Towards the end of the film, Frank, Casey and Athena confront David Nix (Hugh Laurie), who has taken on the role as leader of Tomorrowland. The trio battle Nix and are faced, amongst other things, by a futuristic robot known as Goliath.
“For the scenes of Athena interacting with Goliath,” explains Pasquarello, “she was usually on some partial practical piece of Goliath that was built and a live rig that we then would attempt to match into. The difficulty here was that as the sequence evolved, our shot pieces didn’t always mesh with the action that Brad required so Goliath and possibly Athena would become all CG. We were very happy though to have the Goliath set pieces to help with the integration wherever possible and then, our animation team led by Maia Kaiser, worked closely with Brad on the fight.”
Delivering VFX for Dolby Vision
Tomorrowland is the first film to be released in Dolby Vision, a new high dynamic range format. For the visual effects team, this meant taking advantage of the Sony F65 footage to push for a greater range between the blacks and whites of the image.
Lambert notes that the Dolby Vision format influenced scenes such as the final portal confrontation, which involved a beachside location that would normally be difficult to expose for both foreground and background action. “I can see this tech changing the way compositing will be done,” says Lambert.

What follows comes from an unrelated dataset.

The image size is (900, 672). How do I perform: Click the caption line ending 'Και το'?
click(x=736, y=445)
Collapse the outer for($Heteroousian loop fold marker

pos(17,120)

Hammack suggests that one of the effects of constructing for Dolby Vision was working with the new range of contrast. “You have to crank the stars because they’re such a pin prick light source,” he says. “The combination of the 4K resolution and the extended contrast from Dolby Vision means once we crank those stars up they become insanely bright – they become overpowering and start to do ‘visual perception’ things.”
“There are certain story points in the movie that lend itself to the Dolby Vision,” states Hammack. “For example, the transition from our world to Tomorrowland which happens over the course of two or three frames. We typically go from nighttime scenes to incredibly bright daytime scenes – it’s all about the contrast.”